Perhaps pondering as he says one of the proudest moments of his career by winning the Apollo Conference title last week for the first time, or winning the 2011 regional championship as a third-seed out of four by defeating Mt. Zion in 1-0 in double overtime, then Charleston for the championship, 1-0, in quadruple overtime on a free kick from 35 yards out.

“We struggled that year,” he said.

The horn blows. Mattoon 7, Richland 0. It’s Ghere’s last regular season home game.

The team comes off the field and gathers together in the bench area readying themselves to go shake hands of the Richland County players. Lily starts laughing and her dad pats her on the head.

“It has been really fun coaching Lily,” he said. “She is super competitive. She is just like her brothers in that aspect. She has been raised in a competitive household. She is different from the boys in the fact that she is more of a free spirit. She can joke around one minute and then be dead serious the next. She loves to win and perform well. We have kept a good relationship throughout.”

The team shakes the Richland County players’ hands and he exchanges pleasantries with their coach and the officials. They jovially banter. A ref jokes about Ghere becoming one of them out there as an official. Ghere lightheartedly responds, saying something about losing 20 IQ points if he were to do so.

While Ghere won’t officiate, he says he plans to stay involved in the Mattoon soccer community.

“I am friends with the new coaches and will want to watch them succeed,” he said. “I think both programs will be in good hands going forward. I will want to watch the underclassmen continue to play and grow. I may even referee some games to give back a little bit.”

He gathers his team together a final time and implores them to understand how talented they are. He asks them to understand what their potential can be. They’re now 20-2-1.

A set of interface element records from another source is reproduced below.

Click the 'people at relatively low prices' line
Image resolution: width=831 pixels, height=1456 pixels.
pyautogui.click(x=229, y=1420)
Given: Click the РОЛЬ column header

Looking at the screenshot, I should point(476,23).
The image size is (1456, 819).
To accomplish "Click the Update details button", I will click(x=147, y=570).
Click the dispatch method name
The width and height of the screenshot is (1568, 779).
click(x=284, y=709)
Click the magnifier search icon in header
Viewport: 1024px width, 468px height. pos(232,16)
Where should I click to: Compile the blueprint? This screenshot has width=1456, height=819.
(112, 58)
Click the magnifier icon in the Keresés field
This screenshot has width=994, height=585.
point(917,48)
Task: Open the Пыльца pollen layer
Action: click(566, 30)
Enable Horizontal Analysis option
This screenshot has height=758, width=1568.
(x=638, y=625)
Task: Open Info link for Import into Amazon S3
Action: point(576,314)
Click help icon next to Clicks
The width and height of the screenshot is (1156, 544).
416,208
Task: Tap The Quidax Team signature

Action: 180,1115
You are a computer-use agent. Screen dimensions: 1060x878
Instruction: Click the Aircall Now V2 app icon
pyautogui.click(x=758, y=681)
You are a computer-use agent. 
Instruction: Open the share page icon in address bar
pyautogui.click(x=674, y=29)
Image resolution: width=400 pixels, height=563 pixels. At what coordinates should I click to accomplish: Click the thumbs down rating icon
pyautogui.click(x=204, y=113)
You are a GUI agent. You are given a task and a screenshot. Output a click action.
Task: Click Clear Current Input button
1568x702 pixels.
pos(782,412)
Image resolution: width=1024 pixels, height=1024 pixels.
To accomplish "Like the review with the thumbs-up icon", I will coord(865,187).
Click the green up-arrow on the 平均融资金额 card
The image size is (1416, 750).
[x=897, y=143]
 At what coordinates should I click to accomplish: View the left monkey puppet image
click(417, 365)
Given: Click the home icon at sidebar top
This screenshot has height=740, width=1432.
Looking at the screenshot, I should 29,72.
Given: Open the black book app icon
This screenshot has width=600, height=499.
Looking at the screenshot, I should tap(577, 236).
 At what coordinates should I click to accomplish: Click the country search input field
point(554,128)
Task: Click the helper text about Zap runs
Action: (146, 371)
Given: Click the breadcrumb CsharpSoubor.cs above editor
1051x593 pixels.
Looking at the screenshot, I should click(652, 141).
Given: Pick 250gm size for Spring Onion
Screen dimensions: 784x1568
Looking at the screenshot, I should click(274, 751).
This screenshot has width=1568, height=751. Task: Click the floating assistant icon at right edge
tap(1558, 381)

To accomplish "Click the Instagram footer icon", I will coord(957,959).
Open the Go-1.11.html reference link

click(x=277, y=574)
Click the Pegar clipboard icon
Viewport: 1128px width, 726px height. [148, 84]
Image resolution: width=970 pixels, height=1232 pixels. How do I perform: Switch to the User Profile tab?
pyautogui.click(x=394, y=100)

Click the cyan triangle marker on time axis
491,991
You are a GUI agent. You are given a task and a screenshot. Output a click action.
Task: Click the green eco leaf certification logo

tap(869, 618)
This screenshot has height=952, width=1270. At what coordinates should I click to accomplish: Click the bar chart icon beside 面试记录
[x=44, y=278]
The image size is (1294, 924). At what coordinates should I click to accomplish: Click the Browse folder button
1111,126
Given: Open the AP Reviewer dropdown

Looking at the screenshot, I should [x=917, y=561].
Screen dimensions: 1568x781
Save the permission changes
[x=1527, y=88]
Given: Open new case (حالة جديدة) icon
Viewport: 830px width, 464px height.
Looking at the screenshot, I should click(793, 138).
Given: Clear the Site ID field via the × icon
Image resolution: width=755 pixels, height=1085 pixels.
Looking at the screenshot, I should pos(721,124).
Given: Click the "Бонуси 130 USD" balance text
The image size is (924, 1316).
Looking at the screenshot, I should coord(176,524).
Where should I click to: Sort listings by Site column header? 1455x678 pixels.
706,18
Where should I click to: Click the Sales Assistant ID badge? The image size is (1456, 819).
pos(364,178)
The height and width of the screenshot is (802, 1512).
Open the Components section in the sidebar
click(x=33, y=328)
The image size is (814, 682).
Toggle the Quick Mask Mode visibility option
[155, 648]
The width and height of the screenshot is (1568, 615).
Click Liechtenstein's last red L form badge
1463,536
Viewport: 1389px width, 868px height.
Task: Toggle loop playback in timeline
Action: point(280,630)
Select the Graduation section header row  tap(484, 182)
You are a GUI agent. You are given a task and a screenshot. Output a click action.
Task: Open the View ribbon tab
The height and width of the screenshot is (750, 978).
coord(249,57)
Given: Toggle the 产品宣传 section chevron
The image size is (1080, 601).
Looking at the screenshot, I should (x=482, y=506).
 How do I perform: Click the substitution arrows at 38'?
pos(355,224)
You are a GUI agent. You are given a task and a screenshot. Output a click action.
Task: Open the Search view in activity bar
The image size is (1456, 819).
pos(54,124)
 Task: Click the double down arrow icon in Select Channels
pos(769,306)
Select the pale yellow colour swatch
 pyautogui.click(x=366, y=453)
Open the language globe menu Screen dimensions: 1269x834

They talk about the goals they established in the beginning of the season. Getting 20 wins, he says. Done. The girls throw their hands in the air. There’s still another one. Regionals is next week.

He tries to have them see his passion for the sport. 

“It’s something I’ve really enjoyed to do,” Ghere says. “I’m going to miss it. It’s time to try something different.”

Ghere is 213-218-40 as the MHS girls soccer coach. He was 294-218-60 as the boys coach, giving him more than 500 career wins.

The conversation turns a bit somber for the coach, who brings it back to the present. It’s senior night. It’s not about him he says, it’s about them.

“Hey, we’ve got a lot of season left to go here. We’ve got a game Wednesday at Centennial and a postseason that we’d like to make a run in.”